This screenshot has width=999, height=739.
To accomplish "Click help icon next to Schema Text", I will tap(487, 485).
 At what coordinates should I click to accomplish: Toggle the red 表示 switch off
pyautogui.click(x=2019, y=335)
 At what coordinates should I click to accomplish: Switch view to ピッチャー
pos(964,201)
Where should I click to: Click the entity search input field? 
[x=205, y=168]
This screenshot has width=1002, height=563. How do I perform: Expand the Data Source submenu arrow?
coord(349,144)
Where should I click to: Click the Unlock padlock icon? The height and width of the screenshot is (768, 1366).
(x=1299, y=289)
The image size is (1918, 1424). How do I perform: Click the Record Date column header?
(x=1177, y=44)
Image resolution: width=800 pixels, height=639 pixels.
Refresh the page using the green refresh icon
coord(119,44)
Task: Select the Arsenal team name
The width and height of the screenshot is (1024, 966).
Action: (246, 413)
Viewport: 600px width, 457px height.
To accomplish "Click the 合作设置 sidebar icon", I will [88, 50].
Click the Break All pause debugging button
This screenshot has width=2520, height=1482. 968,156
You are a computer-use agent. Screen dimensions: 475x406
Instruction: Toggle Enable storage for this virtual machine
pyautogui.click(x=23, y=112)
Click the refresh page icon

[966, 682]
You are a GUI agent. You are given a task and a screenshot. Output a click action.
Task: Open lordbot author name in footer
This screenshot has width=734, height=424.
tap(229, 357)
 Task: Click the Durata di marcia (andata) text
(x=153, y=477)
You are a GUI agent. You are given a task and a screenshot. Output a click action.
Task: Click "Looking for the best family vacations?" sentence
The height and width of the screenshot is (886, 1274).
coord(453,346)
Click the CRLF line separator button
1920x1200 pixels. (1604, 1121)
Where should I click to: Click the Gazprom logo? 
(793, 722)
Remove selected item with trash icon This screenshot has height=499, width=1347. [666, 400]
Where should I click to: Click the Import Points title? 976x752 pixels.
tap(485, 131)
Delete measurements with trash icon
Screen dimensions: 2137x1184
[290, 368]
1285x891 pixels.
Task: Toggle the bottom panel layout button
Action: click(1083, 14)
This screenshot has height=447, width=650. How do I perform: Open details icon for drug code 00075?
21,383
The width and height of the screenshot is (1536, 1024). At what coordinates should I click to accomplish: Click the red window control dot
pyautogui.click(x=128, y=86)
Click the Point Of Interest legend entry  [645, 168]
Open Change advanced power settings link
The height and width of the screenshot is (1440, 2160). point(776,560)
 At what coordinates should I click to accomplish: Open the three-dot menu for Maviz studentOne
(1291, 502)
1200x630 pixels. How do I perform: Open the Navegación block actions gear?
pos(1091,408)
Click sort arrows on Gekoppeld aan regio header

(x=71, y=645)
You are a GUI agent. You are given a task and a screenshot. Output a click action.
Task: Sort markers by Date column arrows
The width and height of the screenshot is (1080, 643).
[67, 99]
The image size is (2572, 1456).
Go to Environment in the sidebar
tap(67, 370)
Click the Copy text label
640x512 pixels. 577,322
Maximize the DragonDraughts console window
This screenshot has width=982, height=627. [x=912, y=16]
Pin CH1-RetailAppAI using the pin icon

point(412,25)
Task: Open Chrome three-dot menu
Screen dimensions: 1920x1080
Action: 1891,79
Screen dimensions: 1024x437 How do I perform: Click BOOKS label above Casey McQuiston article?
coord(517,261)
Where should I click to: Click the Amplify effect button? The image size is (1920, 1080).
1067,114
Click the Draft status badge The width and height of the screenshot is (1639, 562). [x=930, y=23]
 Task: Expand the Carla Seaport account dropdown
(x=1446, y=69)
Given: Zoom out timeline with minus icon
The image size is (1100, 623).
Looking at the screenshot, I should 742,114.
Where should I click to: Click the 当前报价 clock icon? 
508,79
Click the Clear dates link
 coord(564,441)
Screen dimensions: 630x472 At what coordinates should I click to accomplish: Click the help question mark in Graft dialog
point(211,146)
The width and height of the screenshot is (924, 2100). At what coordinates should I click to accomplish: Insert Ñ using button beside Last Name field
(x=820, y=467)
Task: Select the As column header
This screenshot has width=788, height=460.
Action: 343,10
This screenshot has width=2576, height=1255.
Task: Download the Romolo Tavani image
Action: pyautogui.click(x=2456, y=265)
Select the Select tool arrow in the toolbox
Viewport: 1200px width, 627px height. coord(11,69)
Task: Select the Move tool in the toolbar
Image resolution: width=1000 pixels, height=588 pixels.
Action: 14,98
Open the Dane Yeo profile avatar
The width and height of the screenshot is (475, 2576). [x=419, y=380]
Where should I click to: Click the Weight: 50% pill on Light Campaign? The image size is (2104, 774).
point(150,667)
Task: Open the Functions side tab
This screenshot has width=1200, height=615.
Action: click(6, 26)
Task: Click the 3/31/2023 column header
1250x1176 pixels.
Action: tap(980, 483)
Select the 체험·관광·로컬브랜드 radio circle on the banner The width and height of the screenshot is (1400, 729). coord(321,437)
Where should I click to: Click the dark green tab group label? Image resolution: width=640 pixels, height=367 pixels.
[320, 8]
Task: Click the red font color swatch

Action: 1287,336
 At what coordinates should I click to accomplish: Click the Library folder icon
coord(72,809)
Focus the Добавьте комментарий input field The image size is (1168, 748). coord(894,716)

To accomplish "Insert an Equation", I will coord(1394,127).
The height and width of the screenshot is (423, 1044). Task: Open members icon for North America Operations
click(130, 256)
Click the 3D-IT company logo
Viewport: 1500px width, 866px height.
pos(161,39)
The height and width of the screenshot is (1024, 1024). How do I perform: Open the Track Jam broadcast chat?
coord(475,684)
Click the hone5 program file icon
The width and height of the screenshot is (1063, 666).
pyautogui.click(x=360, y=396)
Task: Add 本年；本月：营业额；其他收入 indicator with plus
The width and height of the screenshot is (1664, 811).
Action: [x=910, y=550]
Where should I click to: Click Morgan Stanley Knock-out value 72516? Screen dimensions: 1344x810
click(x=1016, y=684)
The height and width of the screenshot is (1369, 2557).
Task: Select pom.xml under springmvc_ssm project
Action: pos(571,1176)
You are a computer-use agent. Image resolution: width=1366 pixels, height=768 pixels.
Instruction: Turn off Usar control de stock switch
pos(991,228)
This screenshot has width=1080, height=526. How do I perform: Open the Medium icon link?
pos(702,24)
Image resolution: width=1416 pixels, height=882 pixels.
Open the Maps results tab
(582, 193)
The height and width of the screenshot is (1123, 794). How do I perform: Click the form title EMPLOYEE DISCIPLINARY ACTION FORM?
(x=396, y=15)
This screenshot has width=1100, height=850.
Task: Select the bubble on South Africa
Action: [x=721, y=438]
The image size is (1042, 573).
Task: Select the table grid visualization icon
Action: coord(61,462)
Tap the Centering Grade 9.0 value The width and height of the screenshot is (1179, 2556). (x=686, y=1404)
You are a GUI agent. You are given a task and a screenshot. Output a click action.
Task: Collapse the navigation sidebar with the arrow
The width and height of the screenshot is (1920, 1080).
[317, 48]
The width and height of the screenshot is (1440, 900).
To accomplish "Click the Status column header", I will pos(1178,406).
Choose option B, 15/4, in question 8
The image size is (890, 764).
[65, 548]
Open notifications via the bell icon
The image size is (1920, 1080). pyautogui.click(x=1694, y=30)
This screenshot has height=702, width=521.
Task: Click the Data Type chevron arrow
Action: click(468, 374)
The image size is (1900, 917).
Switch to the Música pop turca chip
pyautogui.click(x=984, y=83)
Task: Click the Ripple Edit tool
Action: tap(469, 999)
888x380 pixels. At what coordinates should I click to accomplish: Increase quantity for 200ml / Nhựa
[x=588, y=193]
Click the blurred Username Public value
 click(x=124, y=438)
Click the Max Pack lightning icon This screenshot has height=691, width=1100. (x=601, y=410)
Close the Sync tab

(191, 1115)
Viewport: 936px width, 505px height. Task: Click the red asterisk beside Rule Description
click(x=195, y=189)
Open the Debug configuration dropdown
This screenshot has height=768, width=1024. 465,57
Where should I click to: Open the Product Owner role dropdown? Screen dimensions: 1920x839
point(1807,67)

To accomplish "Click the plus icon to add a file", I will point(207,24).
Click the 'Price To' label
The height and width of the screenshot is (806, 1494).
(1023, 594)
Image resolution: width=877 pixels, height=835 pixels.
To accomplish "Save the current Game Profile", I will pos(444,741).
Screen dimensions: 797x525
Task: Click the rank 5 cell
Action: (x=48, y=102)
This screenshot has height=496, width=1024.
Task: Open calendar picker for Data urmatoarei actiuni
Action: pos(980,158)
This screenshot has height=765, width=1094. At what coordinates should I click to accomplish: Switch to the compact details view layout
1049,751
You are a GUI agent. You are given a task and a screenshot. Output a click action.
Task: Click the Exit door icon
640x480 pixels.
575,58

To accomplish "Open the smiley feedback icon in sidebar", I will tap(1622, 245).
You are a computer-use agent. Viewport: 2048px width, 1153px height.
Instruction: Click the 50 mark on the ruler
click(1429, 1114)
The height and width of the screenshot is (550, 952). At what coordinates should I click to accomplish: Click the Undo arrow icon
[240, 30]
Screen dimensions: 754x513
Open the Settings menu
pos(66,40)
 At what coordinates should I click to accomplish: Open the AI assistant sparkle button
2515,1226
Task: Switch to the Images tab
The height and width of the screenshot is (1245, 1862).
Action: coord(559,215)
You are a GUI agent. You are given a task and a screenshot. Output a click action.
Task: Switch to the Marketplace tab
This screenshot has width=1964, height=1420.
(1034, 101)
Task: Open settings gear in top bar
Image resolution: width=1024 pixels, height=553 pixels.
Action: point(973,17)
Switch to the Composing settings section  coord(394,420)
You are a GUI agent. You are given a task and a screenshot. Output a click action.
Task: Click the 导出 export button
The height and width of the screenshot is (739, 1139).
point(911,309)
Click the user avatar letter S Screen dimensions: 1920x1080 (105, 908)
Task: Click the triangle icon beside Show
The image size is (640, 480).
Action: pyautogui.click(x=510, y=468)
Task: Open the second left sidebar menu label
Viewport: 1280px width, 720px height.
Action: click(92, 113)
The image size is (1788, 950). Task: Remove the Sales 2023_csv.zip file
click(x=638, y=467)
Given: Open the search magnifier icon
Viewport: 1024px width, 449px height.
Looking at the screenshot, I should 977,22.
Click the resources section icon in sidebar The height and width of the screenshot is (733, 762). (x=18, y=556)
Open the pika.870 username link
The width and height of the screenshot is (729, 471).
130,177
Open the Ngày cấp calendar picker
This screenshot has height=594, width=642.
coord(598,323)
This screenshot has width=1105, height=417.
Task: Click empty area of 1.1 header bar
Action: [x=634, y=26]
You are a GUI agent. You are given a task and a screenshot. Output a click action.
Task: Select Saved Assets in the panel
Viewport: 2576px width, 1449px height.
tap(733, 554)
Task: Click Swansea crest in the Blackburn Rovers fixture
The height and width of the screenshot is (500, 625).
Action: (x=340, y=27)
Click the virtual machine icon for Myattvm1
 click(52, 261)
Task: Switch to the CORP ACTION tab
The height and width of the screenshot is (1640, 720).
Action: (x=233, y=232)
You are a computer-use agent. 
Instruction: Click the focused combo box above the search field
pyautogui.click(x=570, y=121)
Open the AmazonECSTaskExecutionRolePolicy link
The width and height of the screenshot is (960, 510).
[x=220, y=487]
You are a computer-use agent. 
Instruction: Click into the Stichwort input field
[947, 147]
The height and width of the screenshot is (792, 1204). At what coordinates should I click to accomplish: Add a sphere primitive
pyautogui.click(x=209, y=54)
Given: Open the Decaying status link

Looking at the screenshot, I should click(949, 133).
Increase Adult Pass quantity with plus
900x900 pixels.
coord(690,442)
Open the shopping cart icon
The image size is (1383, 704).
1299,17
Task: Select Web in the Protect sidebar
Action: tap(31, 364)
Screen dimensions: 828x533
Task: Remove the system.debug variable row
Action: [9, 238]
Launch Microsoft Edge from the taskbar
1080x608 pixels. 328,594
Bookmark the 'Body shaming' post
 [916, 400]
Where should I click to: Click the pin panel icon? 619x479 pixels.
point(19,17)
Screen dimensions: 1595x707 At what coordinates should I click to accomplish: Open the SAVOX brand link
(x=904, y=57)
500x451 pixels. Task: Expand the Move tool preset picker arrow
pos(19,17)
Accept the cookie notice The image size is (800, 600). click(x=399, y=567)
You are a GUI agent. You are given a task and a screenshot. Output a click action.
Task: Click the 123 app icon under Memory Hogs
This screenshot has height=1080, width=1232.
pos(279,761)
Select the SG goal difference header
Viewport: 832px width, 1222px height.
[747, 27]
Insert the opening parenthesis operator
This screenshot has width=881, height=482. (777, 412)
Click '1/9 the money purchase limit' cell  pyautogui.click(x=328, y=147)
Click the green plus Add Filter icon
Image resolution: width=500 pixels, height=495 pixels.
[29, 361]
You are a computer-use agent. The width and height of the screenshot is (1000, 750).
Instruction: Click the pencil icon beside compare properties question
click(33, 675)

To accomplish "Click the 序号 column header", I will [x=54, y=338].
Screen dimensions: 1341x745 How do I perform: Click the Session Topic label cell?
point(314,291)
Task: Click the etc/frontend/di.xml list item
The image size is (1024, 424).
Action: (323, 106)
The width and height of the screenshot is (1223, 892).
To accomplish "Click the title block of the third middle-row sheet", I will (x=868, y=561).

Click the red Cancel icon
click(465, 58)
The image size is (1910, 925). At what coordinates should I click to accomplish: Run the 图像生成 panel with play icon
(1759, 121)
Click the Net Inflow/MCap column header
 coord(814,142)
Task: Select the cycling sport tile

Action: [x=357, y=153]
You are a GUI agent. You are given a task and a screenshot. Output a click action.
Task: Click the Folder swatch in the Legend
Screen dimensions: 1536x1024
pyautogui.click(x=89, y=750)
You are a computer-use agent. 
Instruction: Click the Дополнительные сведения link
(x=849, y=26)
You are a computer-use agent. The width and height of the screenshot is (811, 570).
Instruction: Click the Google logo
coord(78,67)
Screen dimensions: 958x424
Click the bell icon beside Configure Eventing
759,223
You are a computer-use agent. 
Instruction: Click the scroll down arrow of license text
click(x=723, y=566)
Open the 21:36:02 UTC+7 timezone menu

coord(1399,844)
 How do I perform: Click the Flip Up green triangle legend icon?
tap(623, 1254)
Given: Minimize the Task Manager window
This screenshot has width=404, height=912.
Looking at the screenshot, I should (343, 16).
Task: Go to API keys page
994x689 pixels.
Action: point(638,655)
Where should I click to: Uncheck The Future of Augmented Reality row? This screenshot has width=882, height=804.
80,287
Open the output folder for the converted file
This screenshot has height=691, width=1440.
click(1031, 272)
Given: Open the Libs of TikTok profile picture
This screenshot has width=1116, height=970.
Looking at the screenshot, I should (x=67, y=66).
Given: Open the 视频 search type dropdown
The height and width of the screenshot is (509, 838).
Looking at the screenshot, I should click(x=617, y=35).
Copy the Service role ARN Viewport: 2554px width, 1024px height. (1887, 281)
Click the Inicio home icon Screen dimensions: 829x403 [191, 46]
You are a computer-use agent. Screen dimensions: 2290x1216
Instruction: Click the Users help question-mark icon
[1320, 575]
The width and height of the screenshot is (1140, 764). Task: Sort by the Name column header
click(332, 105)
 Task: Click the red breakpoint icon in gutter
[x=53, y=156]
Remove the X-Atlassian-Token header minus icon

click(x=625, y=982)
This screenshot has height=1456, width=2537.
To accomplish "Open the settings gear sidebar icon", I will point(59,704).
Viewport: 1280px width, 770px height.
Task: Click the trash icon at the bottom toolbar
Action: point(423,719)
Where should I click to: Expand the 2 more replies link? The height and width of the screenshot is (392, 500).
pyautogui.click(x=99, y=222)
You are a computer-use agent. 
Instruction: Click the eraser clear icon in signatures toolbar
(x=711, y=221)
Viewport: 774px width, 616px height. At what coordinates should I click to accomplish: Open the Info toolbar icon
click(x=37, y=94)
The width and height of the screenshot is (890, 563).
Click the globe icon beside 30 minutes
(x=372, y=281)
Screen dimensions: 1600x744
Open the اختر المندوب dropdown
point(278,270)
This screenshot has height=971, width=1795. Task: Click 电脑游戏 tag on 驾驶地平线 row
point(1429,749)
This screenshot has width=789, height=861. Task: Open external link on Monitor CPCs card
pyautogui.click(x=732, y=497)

**The request**
Reproduce every line of the items, unchanged, from the line containing "This screenshot has height=1456, width=2537." through the end of the items.

**Expected output**
This screenshot has height=1456, width=2537.
To accomplish "Open the settings gear sidebar icon", I will point(59,704).
Viewport: 1280px width, 770px height.
Task: Click the trash icon at the bottom toolbar
Action: point(423,719)
Where should I click to: Expand the 2 more replies link? The height and width of the screenshot is (392, 500).
pyautogui.click(x=99, y=222)
You are a computer-use agent. 
Instruction: Click the eraser clear icon in signatures toolbar
(x=711, y=221)
Viewport: 774px width, 616px height. At what coordinates should I click to accomplish: Open the Info toolbar icon
click(x=37, y=94)
The width and height of the screenshot is (890, 563).
Click the globe icon beside 30 minutes
(x=372, y=281)
Screen dimensions: 1600x744
Open the اختر المندوب dropdown
point(278,270)
This screenshot has height=971, width=1795. Task: Click 电脑游戏 tag on 驾驶地平线 row
point(1429,749)
This screenshot has width=789, height=861. Task: Open external link on Monitor CPCs card
pyautogui.click(x=732, y=497)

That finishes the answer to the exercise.